'Raymie Nightingale' is Kate DiCamillo's new tale of friendship and longing
Three girls want to win the Little Miss Central Florida Tire Competition, each for a different reason. On the way to their goal they get to know each other – and themselves.
If John Steinbeck’s “Of Mice and Men” had been written for children, it might have looked something like Kate DiCamillo’s new novel, Raymie Nightingale. In this story by the Newbery Medal-winning author, bonds of sisterhood hold strong even as the best-laid plans (of 10-year-olds) go very, very awry. Like George, the protagonist in “Of Mice and Men,” the main character in DiCamillo’s book, a thoughtful fourth-grader named Raymie Clarke, has a dream and a plan.
Two days ago, her father ran off with a dental hygienist. Raymie’s scheme: to get him back. Her strategy is simple. She’ll learn to twirl the baton, win the Little Miss Central Florida Tire Competition, get her picture in the paper, and capture her father’s attention, thereby bringing him home. It doesn’t sound that far-fetched, minus the fact that Raymie has no baton-twirling skills and her chances of winning the competition are slim at best. Never mind! Like Steinbeck’s George, Raymie is nothing if not a believer in dreams. And because she is a child, Raymie is also a believer in magic … which she’ll need more than a touch of to pull off her plan.
“Raymie Nightingale” isn’t exactly magical realism. But DiCamillo understands the way children think, and so the story sparkles with bits of fairy dust – not real magic, but the hope, imagination, and expectation of childhood that make moments of this sun-drenched tale seem almost magical. And in a way, isn’t that what it feels like when a wish comes true? As though something bigger or more powerful than we are has blessed our hopes and longings?
There are lots of characters with plans and hopes in this story. At her first baton-twirling lesson, Raymie meets two of them: the dramatic Louisiana Elefante, and the menacing Beverly Tapinski. Both girls also have their sights set on the Little Miss Central Florida Tire competition, but for very different reasons. Louisiana has dreams of using her winnings to rescue Archie, the beloved cat she was forced to relinquish to the Very Friendly Animal Center.

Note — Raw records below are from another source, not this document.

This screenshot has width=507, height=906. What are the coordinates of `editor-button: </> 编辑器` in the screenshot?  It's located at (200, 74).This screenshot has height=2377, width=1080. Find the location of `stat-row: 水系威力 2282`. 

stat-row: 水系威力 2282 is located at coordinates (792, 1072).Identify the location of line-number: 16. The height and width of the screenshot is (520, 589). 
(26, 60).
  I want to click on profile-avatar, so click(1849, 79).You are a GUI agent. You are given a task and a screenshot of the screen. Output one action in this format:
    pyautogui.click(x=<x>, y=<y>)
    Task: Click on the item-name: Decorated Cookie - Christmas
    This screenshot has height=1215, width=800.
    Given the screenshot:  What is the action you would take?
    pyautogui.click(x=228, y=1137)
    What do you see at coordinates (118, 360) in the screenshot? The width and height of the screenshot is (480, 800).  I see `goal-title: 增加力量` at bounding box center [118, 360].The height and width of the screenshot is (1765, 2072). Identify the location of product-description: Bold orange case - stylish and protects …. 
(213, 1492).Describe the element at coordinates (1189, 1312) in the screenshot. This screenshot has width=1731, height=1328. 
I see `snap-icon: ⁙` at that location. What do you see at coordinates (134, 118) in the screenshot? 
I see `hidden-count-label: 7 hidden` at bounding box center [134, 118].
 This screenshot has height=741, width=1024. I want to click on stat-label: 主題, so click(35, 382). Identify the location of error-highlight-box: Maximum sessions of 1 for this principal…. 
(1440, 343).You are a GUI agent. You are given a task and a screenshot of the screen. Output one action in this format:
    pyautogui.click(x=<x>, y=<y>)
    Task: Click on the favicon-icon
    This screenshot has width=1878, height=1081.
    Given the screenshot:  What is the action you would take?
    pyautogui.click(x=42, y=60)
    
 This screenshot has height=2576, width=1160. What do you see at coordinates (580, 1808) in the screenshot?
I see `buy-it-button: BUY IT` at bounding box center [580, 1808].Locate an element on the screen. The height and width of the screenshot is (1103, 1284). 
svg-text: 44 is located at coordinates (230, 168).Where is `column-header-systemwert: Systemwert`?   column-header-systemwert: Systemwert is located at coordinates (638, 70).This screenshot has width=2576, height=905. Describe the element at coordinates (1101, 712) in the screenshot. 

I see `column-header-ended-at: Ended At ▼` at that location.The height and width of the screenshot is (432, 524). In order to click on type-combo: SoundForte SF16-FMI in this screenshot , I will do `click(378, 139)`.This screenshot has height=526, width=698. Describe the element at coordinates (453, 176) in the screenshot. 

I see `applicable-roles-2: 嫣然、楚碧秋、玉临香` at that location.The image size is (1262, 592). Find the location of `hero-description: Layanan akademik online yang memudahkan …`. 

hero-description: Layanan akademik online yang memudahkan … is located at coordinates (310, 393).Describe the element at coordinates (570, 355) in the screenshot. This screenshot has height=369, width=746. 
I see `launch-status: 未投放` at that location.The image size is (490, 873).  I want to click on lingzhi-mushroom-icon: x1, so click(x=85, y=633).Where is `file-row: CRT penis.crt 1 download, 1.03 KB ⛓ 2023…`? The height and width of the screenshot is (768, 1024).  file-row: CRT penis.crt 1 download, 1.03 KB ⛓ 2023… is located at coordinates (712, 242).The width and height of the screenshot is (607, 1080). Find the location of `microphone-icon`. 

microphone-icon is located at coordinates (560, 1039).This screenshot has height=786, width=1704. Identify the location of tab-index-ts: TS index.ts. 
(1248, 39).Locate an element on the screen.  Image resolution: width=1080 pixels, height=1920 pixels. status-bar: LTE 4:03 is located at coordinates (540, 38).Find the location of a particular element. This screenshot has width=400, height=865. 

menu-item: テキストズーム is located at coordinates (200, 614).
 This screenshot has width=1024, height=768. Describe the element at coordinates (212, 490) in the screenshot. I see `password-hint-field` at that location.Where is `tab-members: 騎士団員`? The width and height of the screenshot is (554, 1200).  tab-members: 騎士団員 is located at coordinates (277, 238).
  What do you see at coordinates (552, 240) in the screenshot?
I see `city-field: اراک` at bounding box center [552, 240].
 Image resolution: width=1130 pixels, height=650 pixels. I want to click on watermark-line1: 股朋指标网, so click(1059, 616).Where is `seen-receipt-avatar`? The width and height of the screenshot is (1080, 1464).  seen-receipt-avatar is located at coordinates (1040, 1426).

Beverly, a disgruntled pageant child, has plans to sabotage the whole thing.
Together, these three girls form an unlikely trio – allied against a complex, confusing, and sometimes frightening adult world. But what begins as a partnership of convenience soon develops into a tentative friendship, with the girls supporting each other, getting in on each others’ schemes, and learning a little more about each other and themselves in the process. For all its childhood wonder and starry-eyed dreaminess, “Raymie Nightingale” is still a melancholy story, perhaps better suited for the upper end of elementary school readership.
Likewise, it echoes Steinbeck’s tale in the way it hums with age-appropriate foreboding. The multiple allusions to death and disappointment don’t make this a dark book but certainly one that’s clear on the realities of the unpredictable world its characters inhabit. What saves those characters – and the reader – from a thoroughly cataclysmic conclusion is the resilience of childhood, which shimmers even in the face of deflated dreams.
In DiCamillo’s tale, the best-laid plans actually go awry for the better. And though the outcome may not be exactly what the characters hoped for, it’s still surprisingly satisfying. In a lovely twist, the unpredictability that initially threatened Raymie’s dearest hopes ends up being a strengthening agent, allowing her to discover reserves of fortitude she didn’t know she had.
Having faced and overcome disappointment, she gains wisdom. And rather than give up on her dreams, she builds on what she’s learned – and makes new ones. I wouldn’t call “Raymie Nightingale” a comforting story, but unlike “Of Mice and Men,” it is a hopeful one. Dreams fizzle but are reignited. Some people will disappoint us, but others we can depend on. Bad things happen, but good things do, too.
Like Steinbeck, DiCamillo tells it like she sees it – just through the rosier lens of childhood. Which is why her book, also like Steinbeck’s, may turn out to be a tale of friendship and longing that becomes a classic.